(EXTRACTED TEXT):
★ ★ ★ ★
US President Donald Trump’s decision to impose punishingly high tariffs on nearly every country with which America trades has occupied the news for a week. Much of this has focused on the wisdom of tariffing China.

However, that is not the controversial part of Trump’s trade war. The US foreign policy community has been relatively hawkish on China for a decade. It is now widely understood that trade with China brings geopolitical risk and cheap consumer products.

As consumers, much of the world has benefitted from China’s low labor costs and massive scale. However, China’s integration into the world economy has not liberalized or democratized the country. So, today, what was once a poor, belligerent autocracy is now a middle-income, belligerent autocracy. 

Trading with China is worsening its geopolitical challenge to the world order. Thus, ‘de-Sinifying’ the supply chains of democracies is probably wise. Trump’s first-term tariffs on China were retained by his successor, Joe Biden, suggesting a bipartisan US consensus on reducing trade with China.

Instead, the problem with Trump’s new tariffs is that they hit countries Washington wants to help deal with China’s rise. Tariffing China’s many neighbors encourages them to seek a separate deal with China rather than align with the US geopolitically.

A Lot of China’s Neighbors are Uncomfortable with Its Size and Ambitions

A balancing coalition against rising Chinese power in east Asia is easy to imagine.
★ ★ ★ ★
(GIVEN DATA):
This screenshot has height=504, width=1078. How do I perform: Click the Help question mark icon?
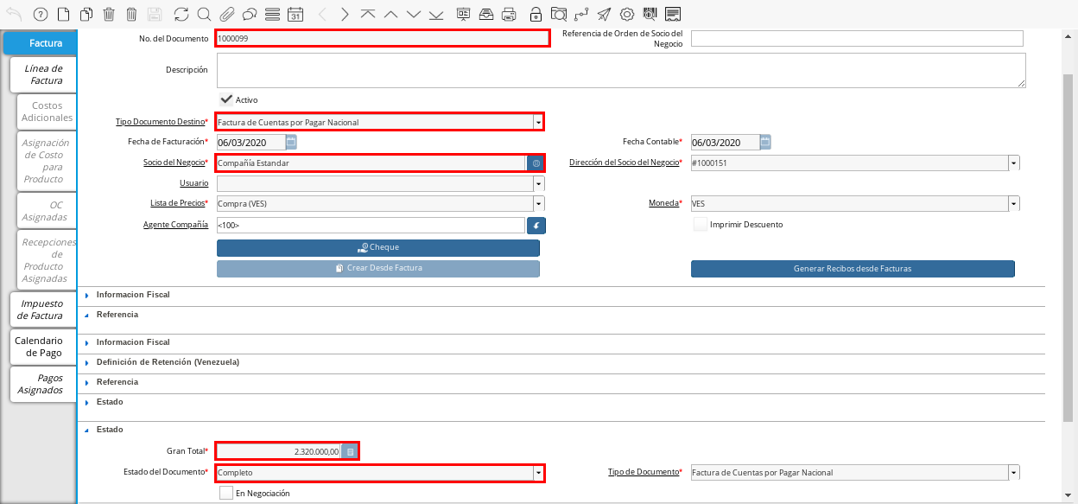[x=40, y=14]
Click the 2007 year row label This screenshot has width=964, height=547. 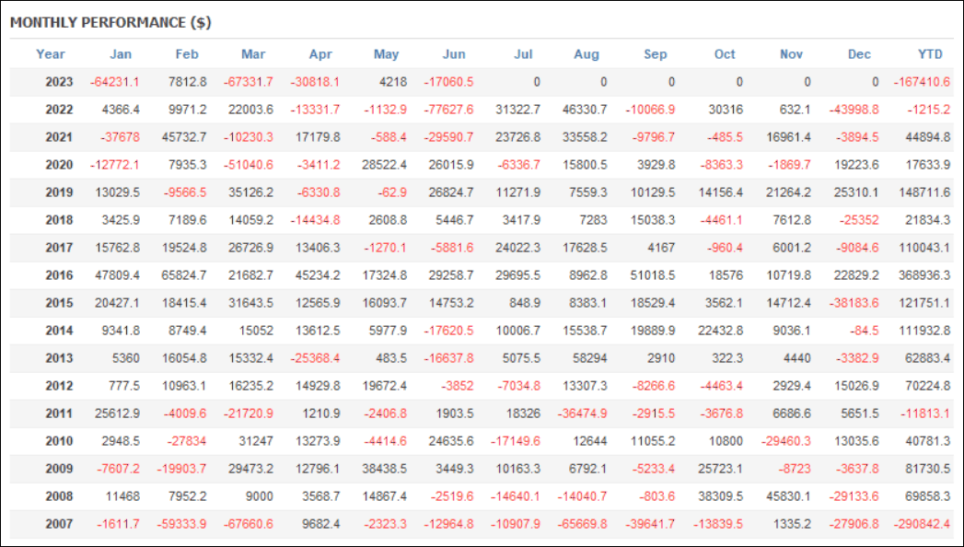(59, 524)
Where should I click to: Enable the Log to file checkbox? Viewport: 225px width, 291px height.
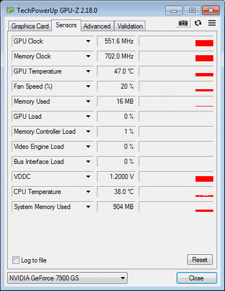click(16, 260)
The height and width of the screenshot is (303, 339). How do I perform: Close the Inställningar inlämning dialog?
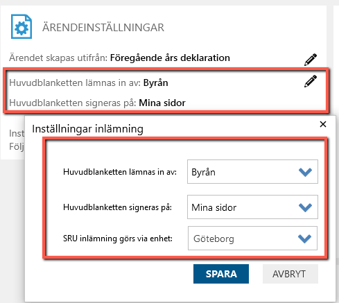click(x=323, y=124)
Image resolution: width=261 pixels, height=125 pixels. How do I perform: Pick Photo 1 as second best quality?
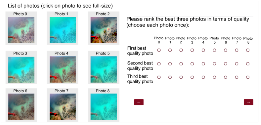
★ ★ ★ ★
(REQUIRED WORK):
A. Copy word for word the part of the article on Trump's tariffs that opens with the words containing "Instead, the problem" and closes with "the US geopolitically.".
B. Quote the records exactly, starting at the line containing "The height and" and continuing through the end of the records, with both ends included and the pictures left out.
The article and the records come from unrelated sources.

(RESULTS IN ORDER):
A.
Instead, the problem with Trump’s new tariffs is that they hit countries Washington wants to help deal with China’s rise. Tariffing China’s many neighbors encourages them to seek a separate deal with China rather than align with the US geopolitically.

B.
The height and width of the screenshot is (303, 339). How do I perform: Close the Inställningar inlämning dialog?
click(x=323, y=124)
Image resolution: width=261 pixels, height=125 pixels. How do I perform: Pick Photo 1 as second best quality?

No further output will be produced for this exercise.